If AI can beat Kasparov and compose Beethoven symphonies, what isn’t possible?
Beautifully stated. A core problem for our community is speed, and it’s not just in Malibu. On the one hand, residents want to move fast — both collectively (clear the beachfront, for example) and individually (rebuild my home in “12-to-15 months”) — and on the other hand the processes are complicated — both collectively (rebuilding utility infrastructure or advocating for insurance reform) and individually (the many documents, reviews, checks, etc.). The result is A LOT of pressure on our systems.
U.S. Army Corps of Engineers Col. Brian Sawser mentioned during a Malibu neighborhood task force meeting last weekend that he has teams that are incentivized for speed and that they are leveraging AI solutions. Some Malibu residents are enamored by Col. Sawser. The City of Malibu could embed a staff member (part-time) in the colonel’steam with instructions to offer local support, ensure lessons learned are being applied to all neighborhoods, and capture best practices to be incorporated into the city’s future standard operating practices.
If that sort of thing is going to happen, it should happen here. Malibu has money, it’s sophisticated, game to try anything.
The point is encouraging an environment in Malibu where the innovations are being considered seriously and applied appropriately, especially when efficiencies can be gained, and time and money can be saved.
From working at the newsstand and hanging at Zinque I have met a lot of people who are in shock after losing everything, and then the future shock of undergoing a permitting and building process they know is going to be excruciating?
And maybe not worth it, so they’re gonna move to Las Vegas or some other drastic measure. Orange County!
Is there any way modern technology can take out some of the excruciation?
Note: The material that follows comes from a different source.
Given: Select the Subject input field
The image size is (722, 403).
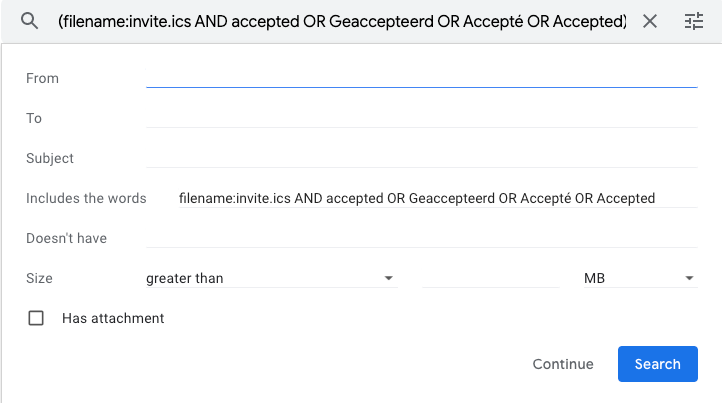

Absolutely. According to the National League of Cities, “AI could influence local housing policy…through streamlining administrative processes.” This can be done incrementally, meaning Malibu could pilot test programs as the Malibu Rebuilds process unfolds. Start with EPIC-LA, form an AI task force, launch a PCH Access App, start a City App contest, embed with Col. Sawser’s team, announce a plan to open the Malibu Technology Library, and adopt a technology mindset — those easy steps would help us establish Malibu’s technology foundation.
Okay Beethoven’s AI-finished unfinished 10th just finished. Twenty minutes of Ludwig VAI. Sheesh. How about Kevin Keegan for city manager? You’re at all the meetings anyway.
Malibu is a magical place. I would be honored to serve our cherished city.